Si PP y PSOE no se suman a este pacto, que, intuyo, pronto anunciará Ciudadanos, no sólo habrán dejado de ser hegemónicos sino que dejarán de ser partidos. No hay más que recordar lo que le ocurrió a la democracia cristiana y a la socialdemocracia en Italia hace dos décadas. Si, en cambio, ayudan a Cs a liderar estas reformas, España puede volver a recuperar la senda de la Transición, que, con todos los defectos que hoy estamos padeciendo, nos ha llevado a décadas de prosperidad.
Si no le hacemos frente, el viento comenzado en Cataluña terminará empujándonos al abismo
El riesgo de no hacerlo no es que alguna otra fuerza nueva les releve en su puesto y desaparezcan. Lo merecen. El verdadero problema, es que no queda mucho tiempo que perder y, por lo tanto, quizá sea demasiado tarde para nuestro país. Dadas las ambiciones nacionalistas mostradas en el resto de España (País Vasco, Navarra, Valencia, Baleares, Galicia, Canarias, etc.) y viendo cómo la política de inmersión lingüística y de educación ha ido penetrando el tejido social catalán, no hace falta ser un fino analista para comprender que el viento de cola comenzado en Cataluña y el País Vasco terminará empujándonos al abismo si no le hacemos frente inmediatamente.
El momento que vivimos es muy delicado. España, parece un tópico decirlo, se encuentra al borde de un precipicio. A un lado está el abismo, pero al otro existe toda una tierra prometida, si se sabe encauzar la dirección y se acometen reformas con determinación.
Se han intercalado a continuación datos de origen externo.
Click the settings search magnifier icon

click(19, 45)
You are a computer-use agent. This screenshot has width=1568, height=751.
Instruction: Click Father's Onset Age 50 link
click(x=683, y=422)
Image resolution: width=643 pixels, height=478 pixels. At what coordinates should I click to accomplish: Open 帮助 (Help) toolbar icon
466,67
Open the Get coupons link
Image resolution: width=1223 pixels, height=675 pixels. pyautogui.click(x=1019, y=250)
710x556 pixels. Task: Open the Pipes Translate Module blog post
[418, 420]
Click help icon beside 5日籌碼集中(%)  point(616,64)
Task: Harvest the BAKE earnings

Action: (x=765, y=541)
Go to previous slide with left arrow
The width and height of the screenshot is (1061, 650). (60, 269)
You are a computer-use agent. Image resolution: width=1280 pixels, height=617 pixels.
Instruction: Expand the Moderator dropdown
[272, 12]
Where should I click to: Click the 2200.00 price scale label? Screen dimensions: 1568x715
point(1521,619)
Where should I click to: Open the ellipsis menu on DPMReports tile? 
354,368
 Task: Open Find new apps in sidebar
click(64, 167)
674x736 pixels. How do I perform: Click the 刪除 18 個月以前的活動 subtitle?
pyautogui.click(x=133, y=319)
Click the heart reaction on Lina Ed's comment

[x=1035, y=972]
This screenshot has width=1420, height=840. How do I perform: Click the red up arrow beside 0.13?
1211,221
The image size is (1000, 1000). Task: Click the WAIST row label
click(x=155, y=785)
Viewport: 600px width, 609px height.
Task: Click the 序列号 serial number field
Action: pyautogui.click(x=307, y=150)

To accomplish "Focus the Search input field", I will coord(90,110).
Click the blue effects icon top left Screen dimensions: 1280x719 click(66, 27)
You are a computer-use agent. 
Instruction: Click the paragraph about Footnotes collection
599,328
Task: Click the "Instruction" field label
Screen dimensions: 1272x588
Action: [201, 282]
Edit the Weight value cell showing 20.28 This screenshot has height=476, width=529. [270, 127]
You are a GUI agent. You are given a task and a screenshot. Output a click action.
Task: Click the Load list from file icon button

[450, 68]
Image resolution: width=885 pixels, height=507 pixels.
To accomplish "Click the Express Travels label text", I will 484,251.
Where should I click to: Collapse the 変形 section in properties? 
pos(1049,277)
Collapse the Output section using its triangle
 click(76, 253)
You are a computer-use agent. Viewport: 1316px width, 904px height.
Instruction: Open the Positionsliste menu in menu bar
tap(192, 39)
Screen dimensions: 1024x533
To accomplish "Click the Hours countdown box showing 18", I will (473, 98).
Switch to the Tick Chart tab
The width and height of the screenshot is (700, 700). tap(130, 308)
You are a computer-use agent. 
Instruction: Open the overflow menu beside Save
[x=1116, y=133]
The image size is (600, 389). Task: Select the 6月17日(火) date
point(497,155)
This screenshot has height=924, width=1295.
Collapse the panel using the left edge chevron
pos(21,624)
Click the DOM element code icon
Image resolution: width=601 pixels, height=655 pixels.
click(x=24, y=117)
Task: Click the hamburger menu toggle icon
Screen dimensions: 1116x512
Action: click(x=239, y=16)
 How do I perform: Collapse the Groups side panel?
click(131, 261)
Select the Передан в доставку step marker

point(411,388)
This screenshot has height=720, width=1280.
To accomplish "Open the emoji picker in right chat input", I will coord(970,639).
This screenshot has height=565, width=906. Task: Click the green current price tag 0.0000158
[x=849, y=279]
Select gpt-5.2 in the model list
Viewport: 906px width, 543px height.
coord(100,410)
La enorme cantidad de personas inteligentes y brillantes que alumbran la vida civil en España y sus movimientos de los últimos meses nos permite saber que ya han llegado a esta conclusión, lo cual resultaría muy esperanzador si no fuera porque la esencia de lo que se pretende cambiar la constituye, precisamente, una clase política caracterizada por su mediocridad espantosa y su falta de preparación sobre el mundo que vivimos, la historia donde hunde sus raíces y los acontecimientos por venir. ¿Entenderá esta casta que, incluso para su propia supervivencia, ya no digo la de la nación que ha demostrado que le importa un bledo, es necesario dicho cambio? Lo dudo, por eso me temo que podemos caer hacia el lado oscuro del abismo.
*** Lorenzo Abadía es analista político, doctor en Derecho y autor del ensayo 'Desconfianza. Principios políticos para un cambio de régimen' (Unión Editorial).